By no means am I suggesting that child-care providers are making too much money. They are often the lowest paid workers in our society. I was surprised how many women reported wishing that they had the funds to pay their childcare provider more.

Meanwhile, former president Clinton’s Welfare Reform Act of 1996 means many women could only receive help if they were working. This is still the case. These women tend to be socially vulnerable and can rarely demand wages that suitably cover childcare. Often, the question is asked: Why am I paid to work at McDonald’s for minimum wage while paying for another woman to care for my child instead of just being paid to care for my own kid?

The logic is hard to dispute.

The short answer is we seldom value women’s work, particularly carework, despite the deep and critical impact that it has on us individually and as a society.

But this isn’t the only answer.

If one spends any amount of time online, it won’t take long to stumble across someone who spouts something similar to: Why is this my problem, she chose to have a kid?

First and foremost, we all agree women are not conceiving children by themselves. The number of men who are derelict on child support payments or threaten women – both physically and emotionally – into not filing for support that is owed to them is high.

Second, until women’s labor, both in waged work and in the home, is valued more, mothers will have little chance of playing on a fair field.

Third, we need to stop talking about the contours of a mother’s life as one she singly chose.
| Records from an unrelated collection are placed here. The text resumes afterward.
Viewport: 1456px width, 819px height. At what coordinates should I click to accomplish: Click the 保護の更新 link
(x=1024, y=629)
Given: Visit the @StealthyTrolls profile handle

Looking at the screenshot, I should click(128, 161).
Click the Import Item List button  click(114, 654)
Nearly half of pregnancies are still unplanned (which is not the same as unwanted), many men still express a reluctance to use birth control while an increasing number of companies are attempting to cut birth control from health coverage, access to abortion is increasingly restricted, and our culture, ironically, still tells women their greatest calling should be motherhood (i.e., to terminate a pregnancy is sinful and unwomanly). Divorce, family illness, and more all have deep impacts, too.
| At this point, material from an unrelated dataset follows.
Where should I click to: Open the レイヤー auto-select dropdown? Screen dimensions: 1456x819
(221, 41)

What needs to change? Well, a lot, as you’d imagine. Mothers need:

  1. Paid maternity leave for a minimum of three months, ideally longer.
  2. Subsidized childcare from 8 weeks of birth on.
  3. Mandatory paternity leave. Until employers know that men will be as likely to take leave as women, they will have the advantage in every hiring process they walk into.
  4. Better protections for those who are precariously employed, including gig workers, shift workers, and anyone earning minimum wage.
  5. A living wage. It is well-known that our minimum wage has not kept up with what is needed even when both parents are working let alone for single mothers.
  6. Make work feasible. Women, on average invest 90% of their income back into their families when they work. Men, on average, invest 35%. (www.un.org)
  7. Reimburse carework. Mothers continue to be the glue that holds are society together. Little else matters as much in a child’s long-term success as a committed, informed, loving mother. If our government and businesses want capable, educated, successful people, we need to invest in the people that get them their: first and foremost, mothers.

At the heart of all of this is a call for mothers to demand respect not reverence. The odds are in our favor. We are more than mothers. We are more together.